A few years ago we had a spate of shows that featured young women interacting with God/the Universe is special and personal ways. However, both Joan of Arcadia and Wonderfalls, though good, proved fairly short-lived. Now along comes the new show by TNT, Saving Grace. The opening scene alone will let you know that you aren’t exactly watching Highway to Heaven.

“Dear God, please help me.” –Grace

Set in Oklahoma City, Holly Hunter (The Piano) plays Grace Hanadarko, a wild-driving, chain smoking, hard drinking, promiscuous cop who flits from “relationship” to “relationship” using people while, at the same time, hating to be alone. As her life continues to spiral out of control, she has a life-changing moment she wishes she could have back and encounters her last chance, tobacco chewing angel no one else can see, Earl (Leon Tippy, Deadwood).

Eddie: “Do you believe in God?” Grace: “Yeah, I guess.” Eddie: “You’re an idiot.”

Dark and flawed, full of personal demons, Grace’s life is one of (earned) cynicism and abandonment of faith. While we may “know” we enjoy the comfort of ministering spirits, though we don’t get to see them. Grace’s relationship with Earl, on the other hand, is one of the highlights of the show. Watching her challenge him, annoy him, and test him at every turn, much like Jacob who wrestled with an angel, Grace fights Earl at every stop of the way. She remains unconvinced there’s a God who cares even about who she sleeps with, though Earl’s presence alone signals she doesn’t disbelieve as much as she claims.

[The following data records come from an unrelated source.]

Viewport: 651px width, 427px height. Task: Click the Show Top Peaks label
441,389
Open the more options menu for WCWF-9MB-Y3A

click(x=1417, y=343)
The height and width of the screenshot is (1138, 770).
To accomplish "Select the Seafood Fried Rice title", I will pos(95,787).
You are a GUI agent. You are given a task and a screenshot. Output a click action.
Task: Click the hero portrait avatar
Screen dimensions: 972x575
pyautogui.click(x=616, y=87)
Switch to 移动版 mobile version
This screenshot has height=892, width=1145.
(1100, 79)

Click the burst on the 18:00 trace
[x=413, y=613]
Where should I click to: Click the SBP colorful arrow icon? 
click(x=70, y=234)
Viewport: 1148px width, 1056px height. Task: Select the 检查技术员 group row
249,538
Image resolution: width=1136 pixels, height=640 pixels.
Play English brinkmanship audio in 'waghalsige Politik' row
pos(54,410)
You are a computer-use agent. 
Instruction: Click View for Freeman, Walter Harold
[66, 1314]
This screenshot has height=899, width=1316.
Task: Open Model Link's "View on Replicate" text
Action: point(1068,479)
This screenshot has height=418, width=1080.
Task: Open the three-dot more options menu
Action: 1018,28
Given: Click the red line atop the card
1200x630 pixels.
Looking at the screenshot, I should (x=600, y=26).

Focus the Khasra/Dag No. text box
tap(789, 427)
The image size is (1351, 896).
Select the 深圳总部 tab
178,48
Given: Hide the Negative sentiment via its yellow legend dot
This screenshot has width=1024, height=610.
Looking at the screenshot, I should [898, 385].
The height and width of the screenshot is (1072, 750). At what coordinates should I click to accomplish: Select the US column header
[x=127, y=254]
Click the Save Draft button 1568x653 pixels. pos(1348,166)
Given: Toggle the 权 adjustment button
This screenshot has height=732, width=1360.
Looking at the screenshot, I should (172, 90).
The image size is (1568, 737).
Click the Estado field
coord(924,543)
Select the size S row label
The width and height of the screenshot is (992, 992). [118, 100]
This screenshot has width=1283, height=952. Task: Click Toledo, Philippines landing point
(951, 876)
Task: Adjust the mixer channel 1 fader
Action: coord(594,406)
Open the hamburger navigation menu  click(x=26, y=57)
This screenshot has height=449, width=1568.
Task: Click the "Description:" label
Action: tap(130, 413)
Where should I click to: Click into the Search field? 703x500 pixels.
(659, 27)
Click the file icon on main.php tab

“Do you want God’s help or not? … Are you ready to turn your life over to God?” –Earl

The show asks the questions that many of us wrestle with. Why not save Grace from some of the previous horrific experiences or the missing girl of the case she’s working on? Why let something like the Oklahoma City bombing happen? Why me? or in Grace’s parlance “Why should my ass be the only one saved?” The answer to many of her questions is “I don’t know.” Life doesn’t work that way: if you have the answers, there’s no room for faith; or, in Earl speak “You’re not ever going to understand all of this, Grace. It ain’t like God’s some sort of crime you can solve.”

“I’m smart enough to know that I can’t figure out God. But I see him working in you.” Rhetta Rodriguez (Laura San Giacomo, Just Shoot Me)

As a cop, Grace gets to see firsthand what people are capable of doing to each other, however,
Saving Grace is a cop show secondarily. Instead it is the internal journey of an interesting and desperately engaging character facing the darkness and detritus of her life. Her complicated relationships. Her need for redemption. Her choice.

She first has to define where she is in her life, examine how she’s living, and the pain that she continues to carry around. It’s all about getting on the right path with Earl walking alongside her in her journey.

“You’ve entered into the divine, Grace. Into a celestial experience that is scientifically unexplainable. You’ve gotta use spiritual language to even begin a dialogue on this.” –Rhetta

Everywhere around us, our culture keeps asking certain questions of faith. We wrestle with ideas and doubts as we go through the messy journey of our lives and this show meets us where we are. Imagine Touched by an Angel as if done by the creators of The Shield and you have an idea of what this show is like. Saving Grace explores God, faith, and sin in very real, very human ways and is exactly the kind of show we need more of.